This weekend in Lund, Sweden, Sir Peter Cook and Abelardo Gonzalez will be hosting the 2009 ASAE conference, the theme of which is Communicating Architecture.
ASAE is an annual symposium at the School of Architecture, Lund University, Sweden. It celebrates the beginning of the academic year. This year’s ASAE will be a two-day event with lectures, seminar, critique, exhibition and more.
I’m still pretty stunned to find myself listed as a speaker, alongside people like Thom Mayne, Odile Decq, and Hernan Diaz Alonso; but I’m also excited by the opportunity to bring blogs again into this sort of organized discussion.
Unfortunately, I’ll be speaking first thing Saturday morning!
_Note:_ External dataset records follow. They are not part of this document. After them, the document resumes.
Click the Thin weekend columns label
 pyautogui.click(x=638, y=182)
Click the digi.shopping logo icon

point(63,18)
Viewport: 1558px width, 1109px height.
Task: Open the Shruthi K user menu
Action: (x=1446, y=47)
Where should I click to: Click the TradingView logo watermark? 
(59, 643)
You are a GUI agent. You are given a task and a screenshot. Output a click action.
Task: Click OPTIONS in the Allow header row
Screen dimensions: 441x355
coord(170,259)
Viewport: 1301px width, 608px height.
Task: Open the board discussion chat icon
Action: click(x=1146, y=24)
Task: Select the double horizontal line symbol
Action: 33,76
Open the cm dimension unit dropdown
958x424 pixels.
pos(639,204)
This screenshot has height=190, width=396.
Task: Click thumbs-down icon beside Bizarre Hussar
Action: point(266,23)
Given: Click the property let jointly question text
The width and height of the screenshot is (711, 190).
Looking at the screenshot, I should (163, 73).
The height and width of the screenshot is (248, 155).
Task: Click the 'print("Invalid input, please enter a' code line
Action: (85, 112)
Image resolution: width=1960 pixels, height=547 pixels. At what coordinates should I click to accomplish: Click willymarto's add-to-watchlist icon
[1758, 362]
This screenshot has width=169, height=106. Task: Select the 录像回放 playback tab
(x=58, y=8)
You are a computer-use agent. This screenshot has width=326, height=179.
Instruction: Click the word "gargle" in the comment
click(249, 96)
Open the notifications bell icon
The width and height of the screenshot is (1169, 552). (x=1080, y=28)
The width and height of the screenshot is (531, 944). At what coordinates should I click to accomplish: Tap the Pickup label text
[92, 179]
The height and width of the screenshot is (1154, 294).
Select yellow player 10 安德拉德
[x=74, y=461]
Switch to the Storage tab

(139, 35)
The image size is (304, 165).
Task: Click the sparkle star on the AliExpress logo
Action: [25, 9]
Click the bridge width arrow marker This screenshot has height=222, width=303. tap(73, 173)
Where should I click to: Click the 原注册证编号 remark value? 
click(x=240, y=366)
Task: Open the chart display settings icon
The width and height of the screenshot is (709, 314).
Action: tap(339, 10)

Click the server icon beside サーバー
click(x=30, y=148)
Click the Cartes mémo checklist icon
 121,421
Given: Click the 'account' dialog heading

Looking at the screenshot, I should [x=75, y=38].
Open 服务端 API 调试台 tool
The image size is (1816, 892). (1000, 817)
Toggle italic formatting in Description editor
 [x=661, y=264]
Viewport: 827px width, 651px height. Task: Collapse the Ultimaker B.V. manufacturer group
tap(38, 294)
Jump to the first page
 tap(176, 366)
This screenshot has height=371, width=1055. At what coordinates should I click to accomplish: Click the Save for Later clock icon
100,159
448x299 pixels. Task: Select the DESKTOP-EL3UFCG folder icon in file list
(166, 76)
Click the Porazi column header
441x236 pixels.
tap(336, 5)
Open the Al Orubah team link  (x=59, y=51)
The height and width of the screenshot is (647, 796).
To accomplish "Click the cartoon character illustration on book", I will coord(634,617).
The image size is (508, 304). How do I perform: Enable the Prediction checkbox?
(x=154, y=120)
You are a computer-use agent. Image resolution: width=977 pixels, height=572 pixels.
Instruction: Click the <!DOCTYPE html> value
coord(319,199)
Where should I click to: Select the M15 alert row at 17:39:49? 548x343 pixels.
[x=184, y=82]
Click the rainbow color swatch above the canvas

But I’ll be giving a talk called “Optioning Architecture.” There will be at least two major themes to be developed:
1) What are the options available to architects when it comes to communicating spatial ideas? Are renderings, plans, and diagrams still the most communicationally effective media to use (from the perspective of the interested public) or simply the most industrially useful (from the perspective of fellow architects and contractors)? What happens when, say, Bernard Tschumi‘s next building is not announced to the public via well-rendered images and a press release but in the form of a novel? There is also much to discuss here by inverting this scenario and asking: what happens when novelists, screenwriters, poets, and so on begin creating buildings to communicate their literary and narrative ideas, instead of producing texts? While this obviously risks repeating the textualist arguments of an earlier decade, it still seems worth asking what might have happened if James Joyce, for instance, had been a junior architect at KieranTimberlake: what effect might his literary urges have had upon that firm’s built output? Put another, slightly cheesy, way: if Mervyn Peake had been a successful architect, what strange and sprawling manor houses might now exist somewhere in the English countryside? In any case, what, in the end, are the communicational options available to architects?
2) What possibilities exist for “optioning architecture,” in the sense that a book, short story, or screenplay can be “optioned” by Hollywood for production in another media? That is, what might happen to the world of architectural design if your final graduate thesis project was to be optioned by Steven Spielberg or David Fincher? Would this be similar, in some ways, to the relationship between Rem Koolhaas’s co-authored graduate thesis project, “Exodus, or the Voluntary Prisoners of Architecture,” and Rupert Thomson’s under-appreciated novel Divided Kingdom? To what extent is the latter a novelization of the former? Finally, would it be possible for someone from DreamWorks to come along, see a new museum under construction in Chicago or Baltimore, and then option it, the way he or she might option a promising novel? Could you literally translate the spatial dynamism and implied narrative logics of a building – could you option them – into an act of mainstream cinema? How might such a process work – and is there a reason why this hasn’t yet occurred (i.e. it would be a totally ridiculous thing to do)?
Of course, there are other types of architectural options that we could discuss here – but I’ll be focusing on the two ideas described above.